Drum & Percussion
Musical Instruments
Drum & Percussion Musical Instruments Fast Facts
Apart from the physical effort that goes into beating a drum, the music often gathers its own energy as strong rhythms seem to drive it forward. A vitality is created that sets bodies swaying, hands clapping, and feet tapping. Shaking rattles and scraping instruments often help to whip up the energy of the music. Music, however, is not the sole purpose of these instruments. Drums and rattles have always played an important part in rituals, and “talking” drums can even send messages far afield.
A Brief History of Drum & Percussion Instruments
The origin of percussion instruments presumably goes back to the moment when primitive man first beat out a rhythm on a hollow tree trunk – either for the sheer pleasure of the noise he made, or as a means of communicating over a greater distance than his voice could reach.

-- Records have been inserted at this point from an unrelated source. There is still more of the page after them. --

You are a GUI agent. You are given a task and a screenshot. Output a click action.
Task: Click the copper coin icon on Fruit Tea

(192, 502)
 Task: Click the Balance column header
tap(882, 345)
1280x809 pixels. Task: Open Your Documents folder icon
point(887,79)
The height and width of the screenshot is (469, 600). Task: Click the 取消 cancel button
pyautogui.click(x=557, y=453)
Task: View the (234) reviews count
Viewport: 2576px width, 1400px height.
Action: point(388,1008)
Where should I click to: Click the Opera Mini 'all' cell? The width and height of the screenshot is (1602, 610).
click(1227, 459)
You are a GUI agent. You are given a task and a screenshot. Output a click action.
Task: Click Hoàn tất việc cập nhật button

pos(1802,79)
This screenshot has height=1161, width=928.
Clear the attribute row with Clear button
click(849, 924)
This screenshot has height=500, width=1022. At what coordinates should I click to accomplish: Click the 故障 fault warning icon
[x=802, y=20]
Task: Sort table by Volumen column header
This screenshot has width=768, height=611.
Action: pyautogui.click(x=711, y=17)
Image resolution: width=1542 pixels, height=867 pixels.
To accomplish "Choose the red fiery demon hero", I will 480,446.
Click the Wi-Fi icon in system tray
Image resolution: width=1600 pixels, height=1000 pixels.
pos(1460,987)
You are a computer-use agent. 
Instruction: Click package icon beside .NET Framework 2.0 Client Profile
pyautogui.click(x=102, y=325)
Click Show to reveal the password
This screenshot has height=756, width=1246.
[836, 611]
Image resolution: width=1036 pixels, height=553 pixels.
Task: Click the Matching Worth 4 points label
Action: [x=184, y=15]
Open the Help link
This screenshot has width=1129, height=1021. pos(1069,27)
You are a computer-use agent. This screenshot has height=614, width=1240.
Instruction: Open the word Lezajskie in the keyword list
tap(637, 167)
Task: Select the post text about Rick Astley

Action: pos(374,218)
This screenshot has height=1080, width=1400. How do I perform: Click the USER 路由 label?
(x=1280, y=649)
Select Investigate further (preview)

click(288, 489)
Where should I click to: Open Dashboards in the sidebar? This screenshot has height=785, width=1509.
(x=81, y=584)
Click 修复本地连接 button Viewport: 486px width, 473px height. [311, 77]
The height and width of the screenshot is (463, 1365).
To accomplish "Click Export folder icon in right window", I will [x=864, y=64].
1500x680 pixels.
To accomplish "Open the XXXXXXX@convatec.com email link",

The surprising thing is that they had to wait so long before they gained admittance into the orchestra.
The first to be accepted were the timpani, or kettledrums. They joined the orchestra at the beginning of the 18th century, together with the trumpets – both on loan from the army. Trumpets and drums tended to go together because both were the prerogative of the cavalry and, since the king always led the cavalry in battle, they were essentially ‘royal’ instruments used for fanfares and signals.
Toward the end of the 18th century new percussion instruments made an appearance as the result of a craze for ‘Turkish’ music. These were cymbals, triangles, bass drum, tambourine, and the forerunners of the glockenspiel, as used by the famous Janissary Bands. They came into the orchestra as exotics, but opened the way to an understanding of percussion instruments as more than mere noise makers.
A more extensive use of percussion came in the 19th century as composers increasingly explored the possibilities of descriptive, program music. Often it was a matter of adding ‘local color’ to a score – a piece in Spanish dance rhythm, for example, would naturally call for castanets and tambourines, while an ‘oriental’ piece would require gongs and bells, and temple blocks. The real breakthrough, however, came in the 20th century when composers began to explore complex rhythms for the first time. In the music of such composers as Bartok and Stravinsky it is the percussive, rhythmic element that is new and exciting, and consequently the percussion department that comes into its own. In many contemporary scores the percussion is all-important and virtually dominates the sound.